**Task item**
Of the lines below, report only those that contain "Viewport".

**Available data**
◇ ◇ ◇ ◇ ◇

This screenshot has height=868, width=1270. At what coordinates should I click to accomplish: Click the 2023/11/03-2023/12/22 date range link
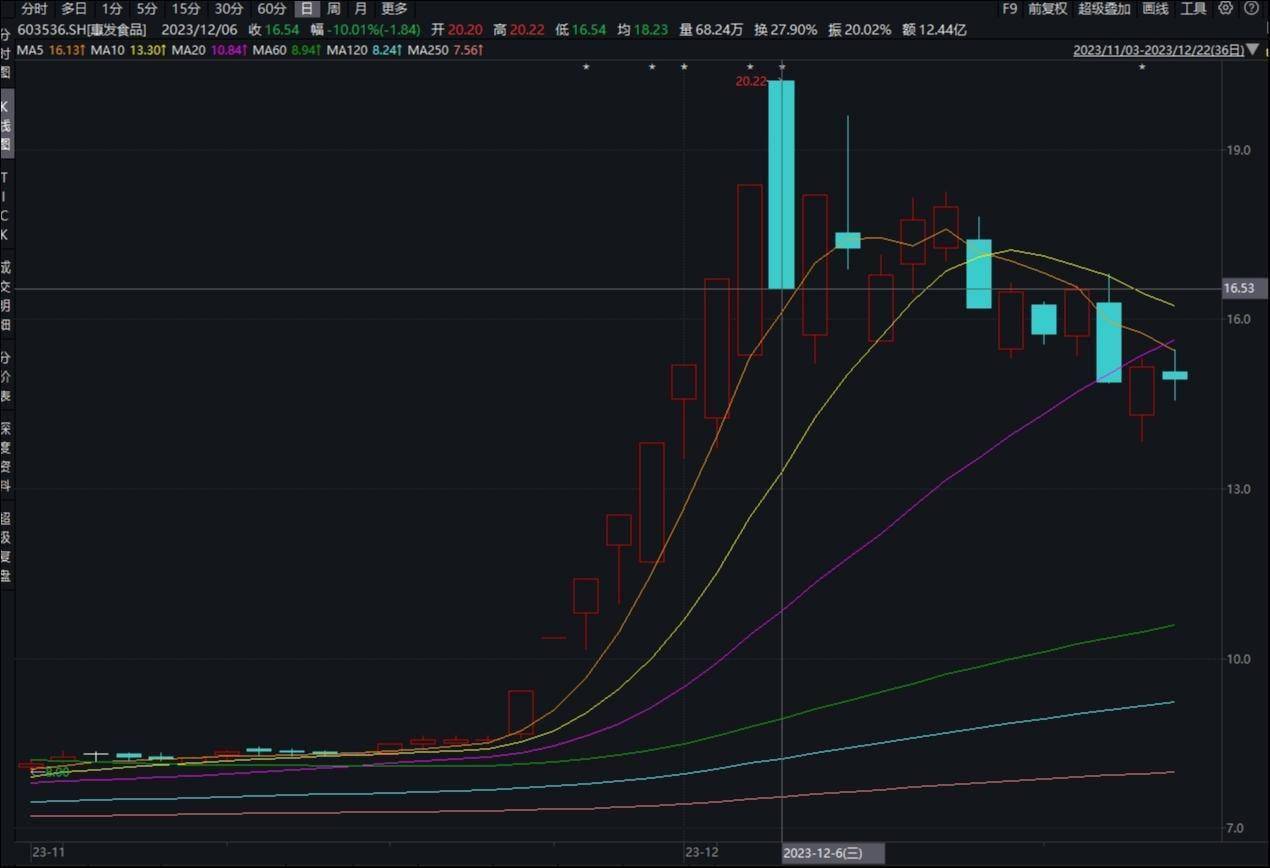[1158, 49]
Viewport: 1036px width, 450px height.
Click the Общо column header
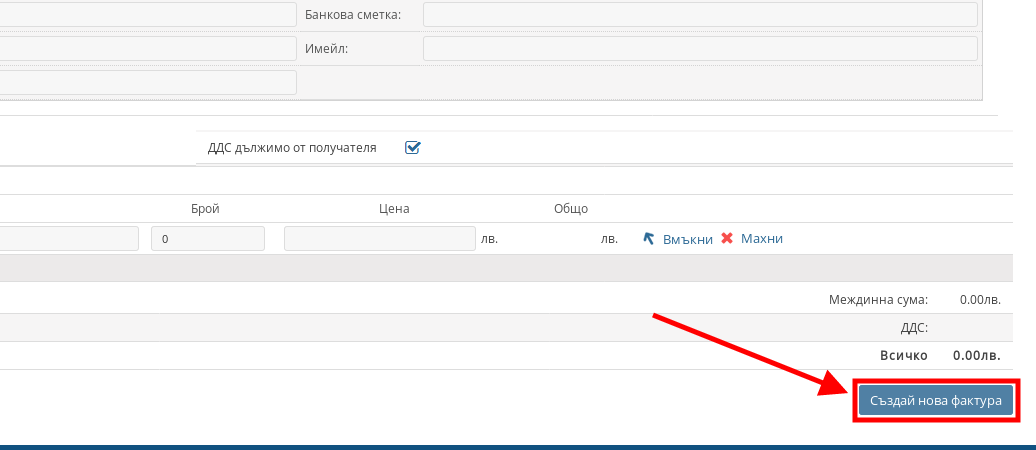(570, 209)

◇ ◇ ◇ ◇ ◇

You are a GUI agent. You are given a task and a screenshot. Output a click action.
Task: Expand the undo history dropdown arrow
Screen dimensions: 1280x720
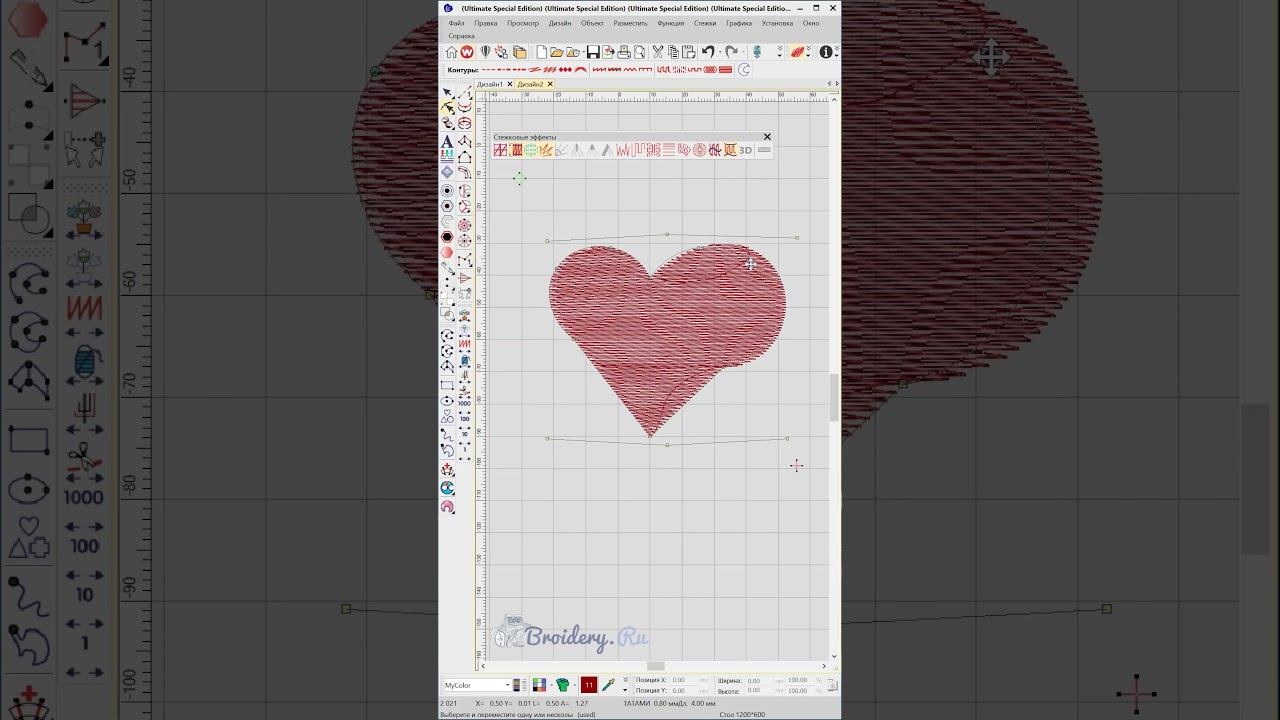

◇ ◇ ◇ ◇ ◇

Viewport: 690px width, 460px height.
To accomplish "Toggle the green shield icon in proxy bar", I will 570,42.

◇ ◇ ◇ ◇ ◇

**Reply**
Viewport: 1036px width, 450px height.
Viewport: 690px width, 460px height.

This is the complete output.